To do |
Extract every record, exactly as written, and ignore the pictures.

Information |
_ _ _
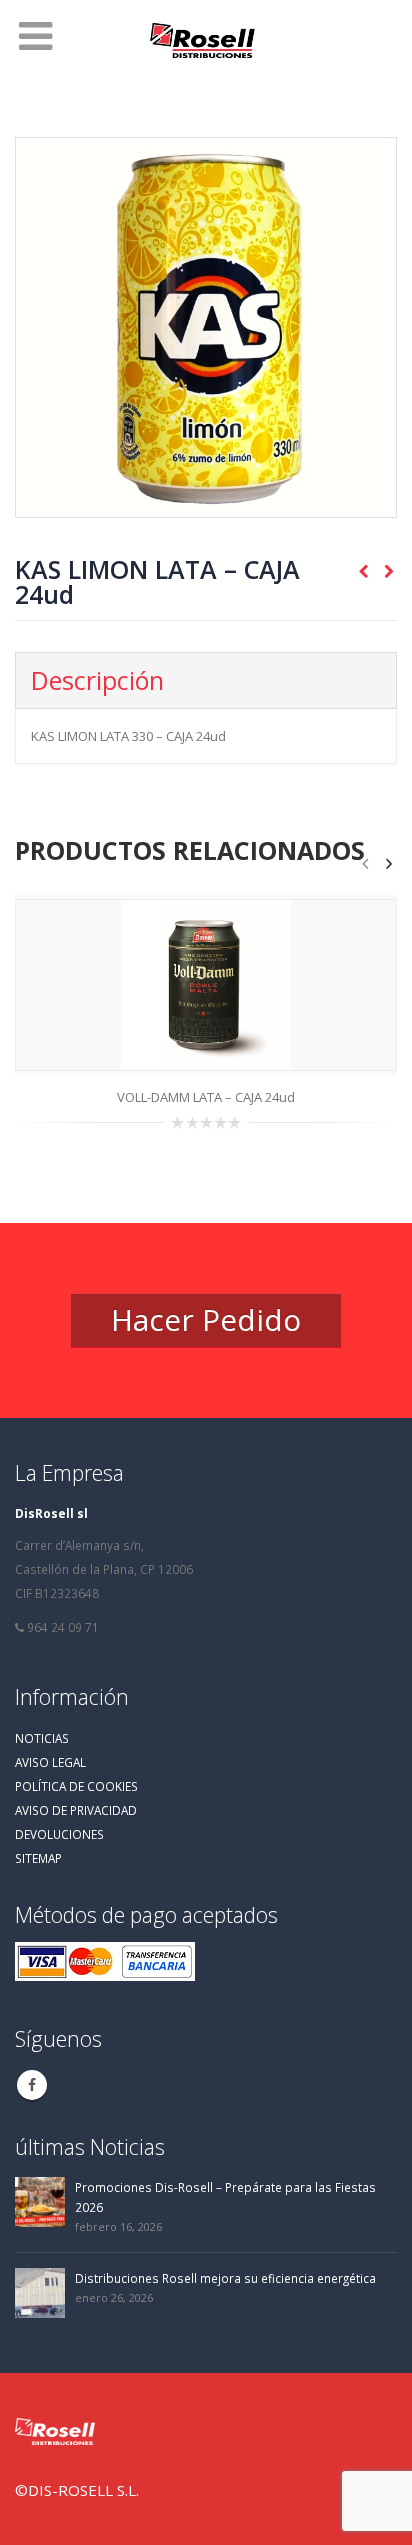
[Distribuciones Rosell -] (206, 42)
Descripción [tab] (97, 680)
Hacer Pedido (206, 1319)
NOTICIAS (42, 1738)
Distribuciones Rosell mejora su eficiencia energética (225, 2278)
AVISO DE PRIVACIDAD (76, 1810)
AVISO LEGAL (50, 1762)
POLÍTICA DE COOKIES (76, 1786)
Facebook (32, 2085)
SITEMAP (38, 1858)
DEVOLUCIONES (59, 1834)
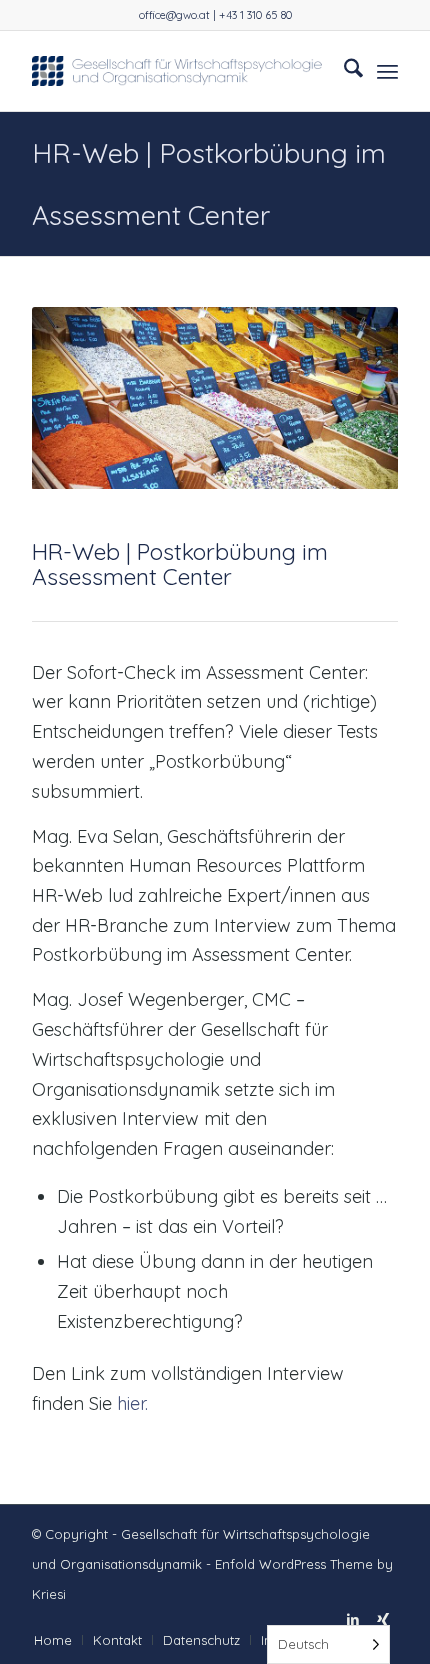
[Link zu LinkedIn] (353, 1619)
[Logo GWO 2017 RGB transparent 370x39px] (178, 71)
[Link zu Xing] (383, 1619)
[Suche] (343, 71)
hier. (132, 1403)
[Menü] (387, 71)
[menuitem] (343, 71)
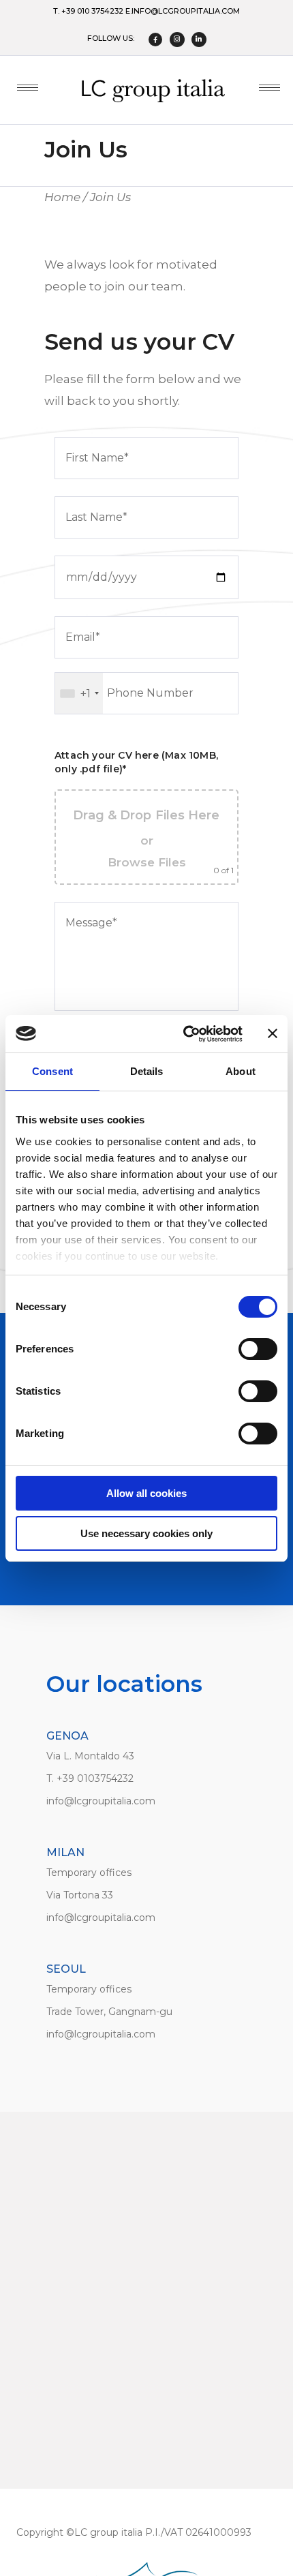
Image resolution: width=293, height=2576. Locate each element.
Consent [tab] (52, 1071)
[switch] (257, 1349)
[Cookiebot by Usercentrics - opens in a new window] (184, 1034)
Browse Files (147, 862)
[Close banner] (272, 1033)
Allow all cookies (146, 1493)
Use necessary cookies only (146, 1533)
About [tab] (241, 1071)
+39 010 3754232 (92, 11)
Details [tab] (147, 1071)
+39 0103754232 (95, 1778)
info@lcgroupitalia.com (186, 11)
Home (62, 197)
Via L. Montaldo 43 (90, 1756)
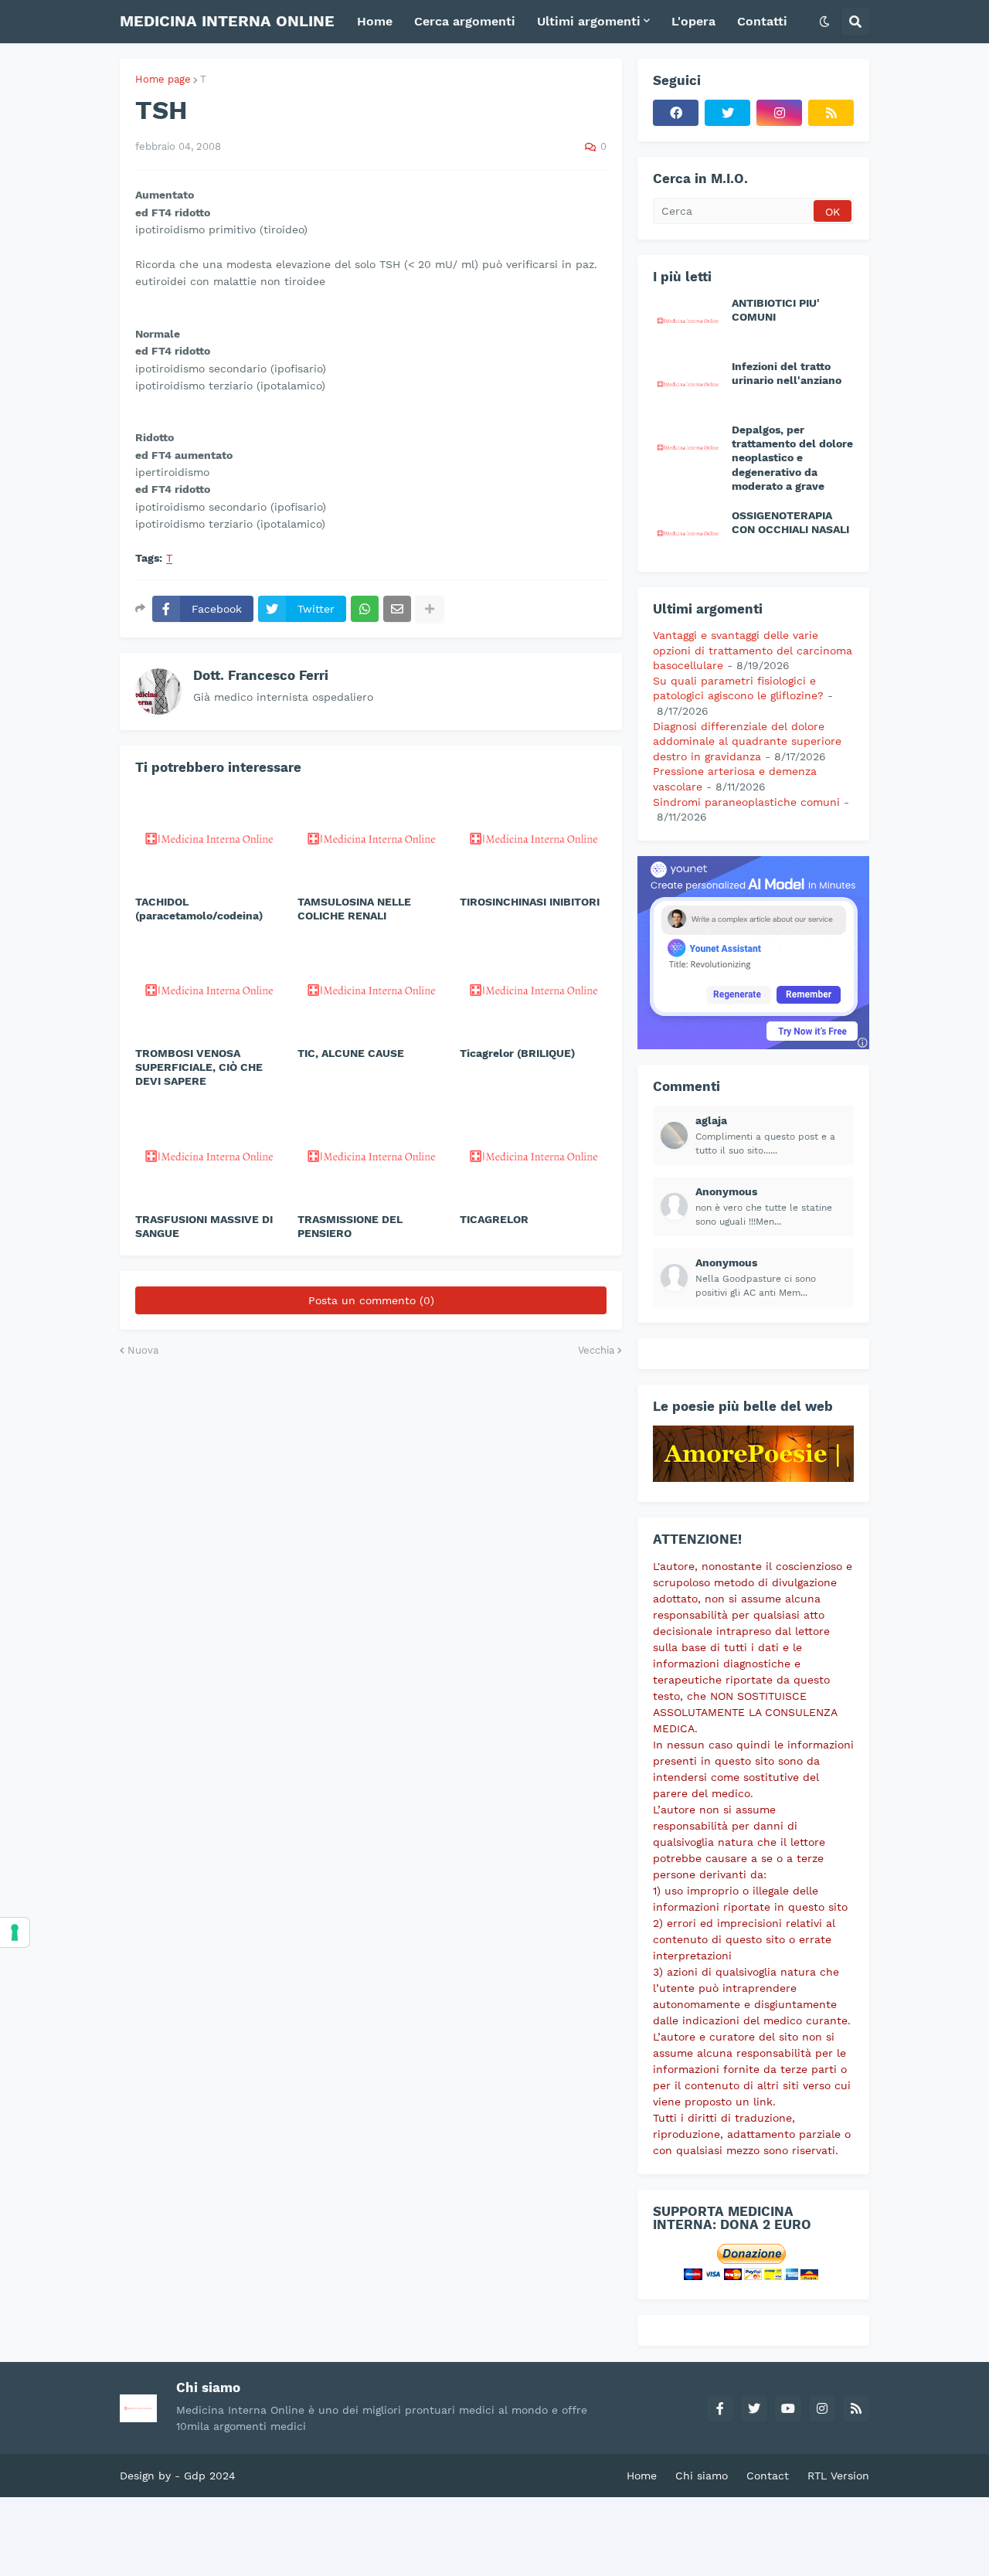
_ _ _
Solution |
[Distribuciones Rosell -] (206, 42)
Descripción [tab] (97, 680)
Hacer Pedido (206, 1319)
NOTICIAS (42, 1738)
Distribuciones Rosell mejora su eficiencia energética (225, 2278)
AVISO DE PRIVACIDAD (76, 1810)
AVISO LEGAL (50, 1762)
POLÍTICA DE COOKIES (76, 1786)
Facebook (32, 2085)
SITEMAP (38, 1858)
DEVOLUCIONES (59, 1834)
[Link zu LinkedIn] (353, 1619)
[Logo GWO 2017 RGB transparent 370x39px] (178, 71)
[Link zu Xing] (383, 1619)
[Suche] (343, 71)
hier. (132, 1403)
[Menü] (387, 71)
[menuitem] (343, 71)
Image resolution: width=293, height=2576. Locate each element.
Consent [tab] (52, 1071)
[switch] (257, 1349)
[Cookiebot by Usercentrics - opens in a new window] (184, 1034)
Browse Files (147, 862)
[Close banner] (272, 1033)
Allow all cookies (146, 1493)
Use necessary cookies only (146, 1533)
About [tab] (241, 1071)
+39 010 3754232 (92, 11)
Details [tab] (147, 1071)
+39 0103754232 (95, 1778)
info@lcgroupitalia.com (186, 11)
Home (62, 197)
Via L. Montaldo 43 (90, 1756)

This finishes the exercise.